WHAT NEEDS TO BE DONE
Repeat the following data exactly, omitting pictures.

+++ SUPPLIED ENTRIES +++

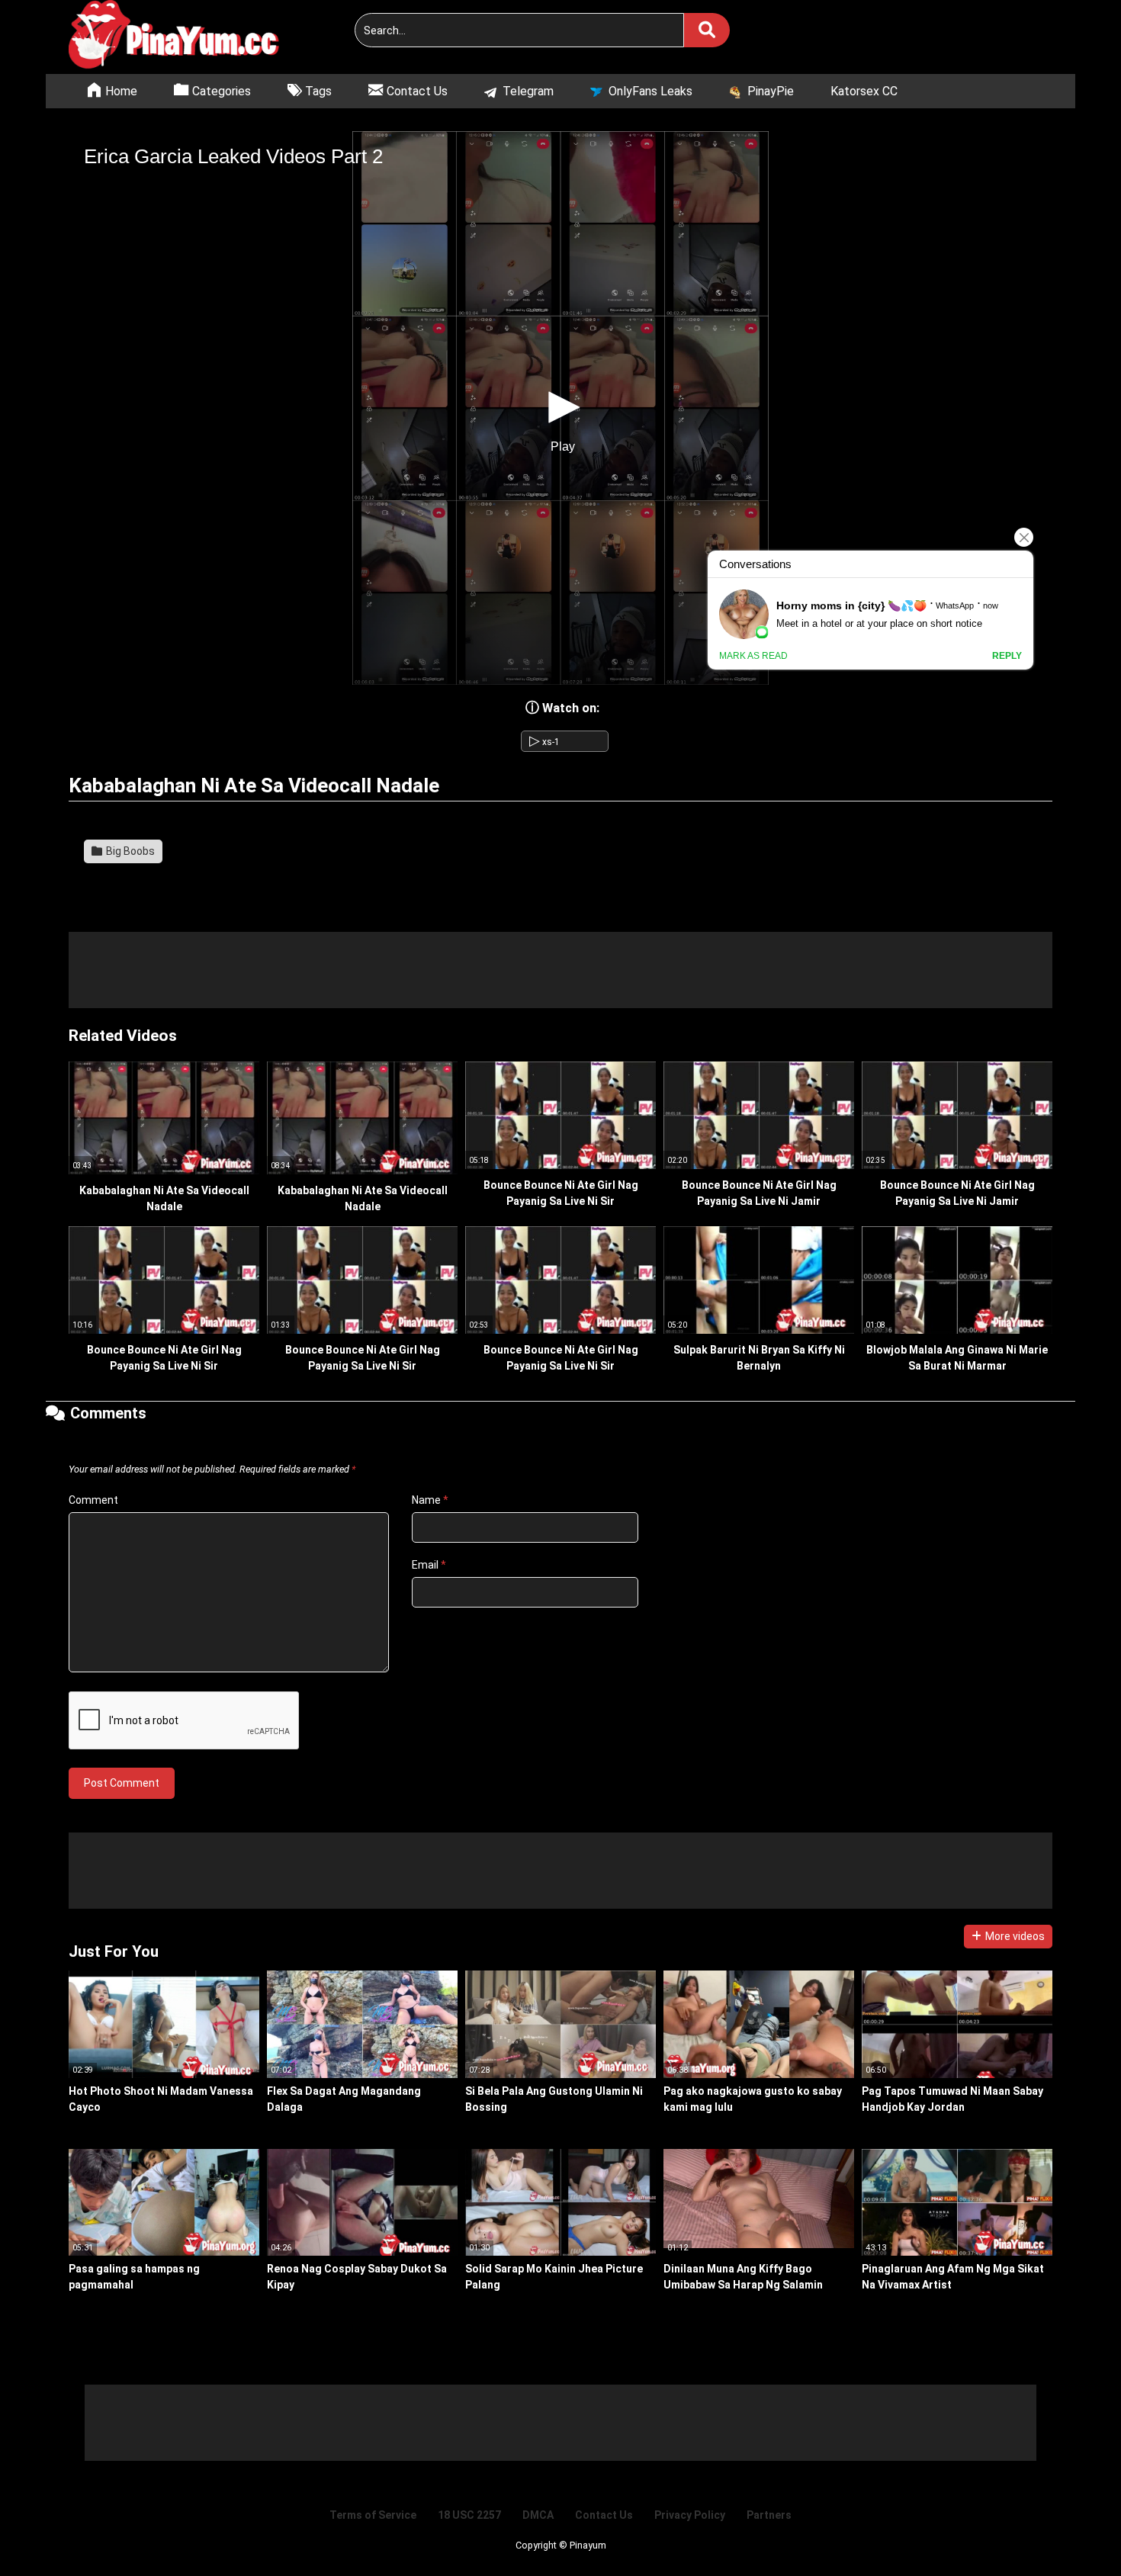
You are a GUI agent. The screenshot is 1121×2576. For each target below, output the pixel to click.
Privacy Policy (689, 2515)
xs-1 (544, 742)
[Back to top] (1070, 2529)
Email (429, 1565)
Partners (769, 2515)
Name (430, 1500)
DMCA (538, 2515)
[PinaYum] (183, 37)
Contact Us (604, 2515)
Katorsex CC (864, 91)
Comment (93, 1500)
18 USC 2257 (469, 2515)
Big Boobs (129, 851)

+++

ANSWER FOR THIS EXERCISE
You are a GUI agent. The screenshot is 1121×2576. For each target below, output the pixel to click.
Privacy Policy (689, 2515)
xs-1 (544, 742)
[Back to top] (1070, 2529)
Email (429, 1565)
Partners (769, 2515)
Name (430, 1500)
DMCA (538, 2515)
[PinaYum] (183, 37)
Contact Us (604, 2515)
Katorsex CC (864, 91)
Comment (93, 1500)
18 USC 2257 (469, 2515)
Big Boobs (129, 851)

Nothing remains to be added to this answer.